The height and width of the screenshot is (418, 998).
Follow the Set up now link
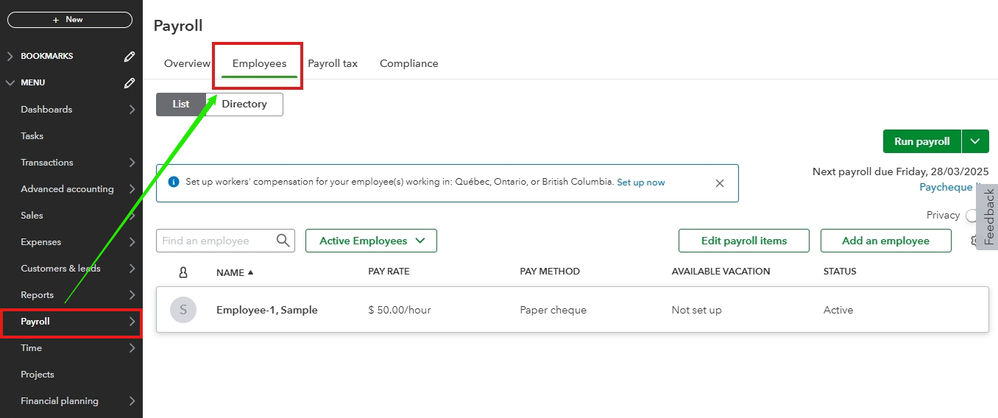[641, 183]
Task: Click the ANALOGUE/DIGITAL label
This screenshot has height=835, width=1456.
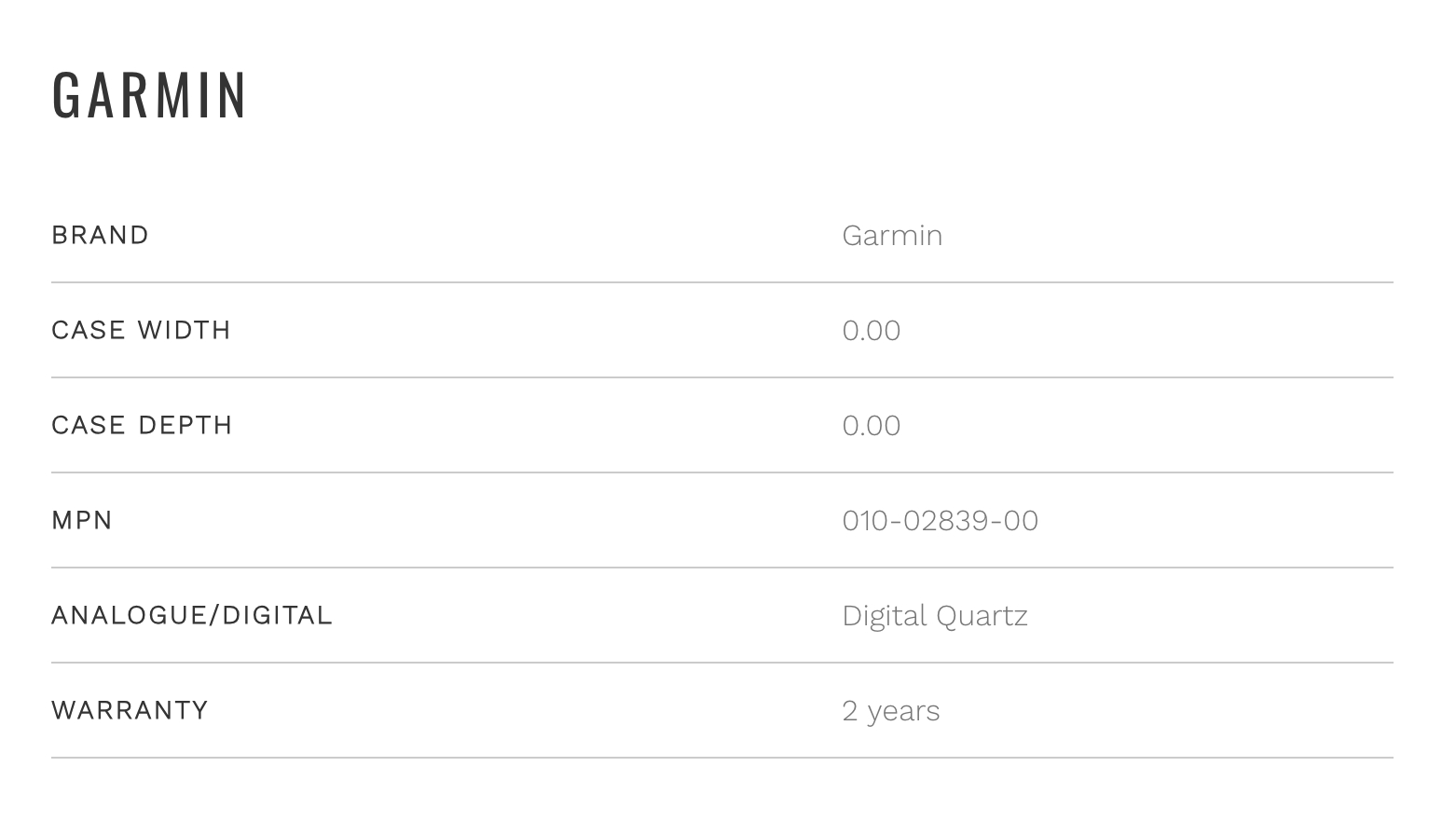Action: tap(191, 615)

..........

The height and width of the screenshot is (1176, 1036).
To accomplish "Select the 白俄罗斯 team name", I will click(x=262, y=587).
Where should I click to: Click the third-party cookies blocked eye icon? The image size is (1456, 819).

..........

> **TASK STATEMENT**:
Please put everything from the line containing "The height and width of the screenshot is (418, 998)." down to the line containing "Action: tap(191, 615)" into a Markdown table with the columns Row and Text, numbering each line and skipping blank ones. Keep the pictures out of the table and include nothing from the other records.

> **WRITTEN REPLY**:
| Row | Text |
|---|---|
| 1 | The height and width of the screenshot is (418, 998). |
| 2 | Follow the Set up now link |
| 3 | [641, 183] |
| 4 | Task: Click the ANALOGUE/DIGITAL label |
| 5 | This screenshot has height=835, width=1456. |
| 6 | Action: tap(191, 615) |